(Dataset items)
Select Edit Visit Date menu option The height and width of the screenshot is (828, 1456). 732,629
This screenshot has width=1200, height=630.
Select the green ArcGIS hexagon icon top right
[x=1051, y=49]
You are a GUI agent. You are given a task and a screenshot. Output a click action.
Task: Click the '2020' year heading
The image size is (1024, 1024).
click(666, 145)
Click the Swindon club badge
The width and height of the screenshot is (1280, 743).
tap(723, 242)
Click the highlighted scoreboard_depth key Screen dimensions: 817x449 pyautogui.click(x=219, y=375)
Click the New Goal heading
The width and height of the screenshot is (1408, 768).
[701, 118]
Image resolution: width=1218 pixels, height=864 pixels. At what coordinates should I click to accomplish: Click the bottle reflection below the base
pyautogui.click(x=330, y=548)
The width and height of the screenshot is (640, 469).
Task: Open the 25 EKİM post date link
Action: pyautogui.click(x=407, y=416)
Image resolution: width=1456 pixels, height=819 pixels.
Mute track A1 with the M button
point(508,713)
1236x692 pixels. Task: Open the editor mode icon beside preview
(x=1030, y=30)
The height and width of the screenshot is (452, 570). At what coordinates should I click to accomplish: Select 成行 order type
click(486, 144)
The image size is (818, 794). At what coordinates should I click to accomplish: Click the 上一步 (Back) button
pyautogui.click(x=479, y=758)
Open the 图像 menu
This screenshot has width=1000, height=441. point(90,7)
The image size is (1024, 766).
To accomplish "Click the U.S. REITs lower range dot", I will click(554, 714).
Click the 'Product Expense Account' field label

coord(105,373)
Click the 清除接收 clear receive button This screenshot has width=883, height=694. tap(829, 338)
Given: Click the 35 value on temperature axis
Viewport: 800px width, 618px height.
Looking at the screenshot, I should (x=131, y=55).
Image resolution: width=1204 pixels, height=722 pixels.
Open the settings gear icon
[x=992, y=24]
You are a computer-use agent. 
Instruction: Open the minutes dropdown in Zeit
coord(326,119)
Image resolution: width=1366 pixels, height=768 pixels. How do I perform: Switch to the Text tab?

**Exercise aim**
Write out, please, only the lines from the one with "The height and width of the screenshot is (452, 570)." through the last line above, both included and unchanged.

**Answer section**
The height and width of the screenshot is (452, 570). At what coordinates should I click to accomplish: Select 成行 order type
click(486, 144)
The image size is (818, 794). At what coordinates should I click to accomplish: Click the 上一步 (Back) button
pyautogui.click(x=479, y=758)
Open the 图像 menu
This screenshot has width=1000, height=441. point(90,7)
The image size is (1024, 766).
To accomplish "Click the U.S. REITs lower range dot", I will click(554, 714).
Click the 'Product Expense Account' field label

coord(105,373)
Click the 清除接收 clear receive button This screenshot has width=883, height=694. tap(829, 338)
Given: Click the 35 value on temperature axis
Viewport: 800px width, 618px height.
Looking at the screenshot, I should (x=131, y=55).
Image resolution: width=1204 pixels, height=722 pixels.
Open the settings gear icon
[x=992, y=24]
You are a computer-use agent. 
Instruction: Open the minutes dropdown in Zeit
coord(326,119)
Image resolution: width=1366 pixels, height=768 pixels. How do I perform: Switch to the Text tab?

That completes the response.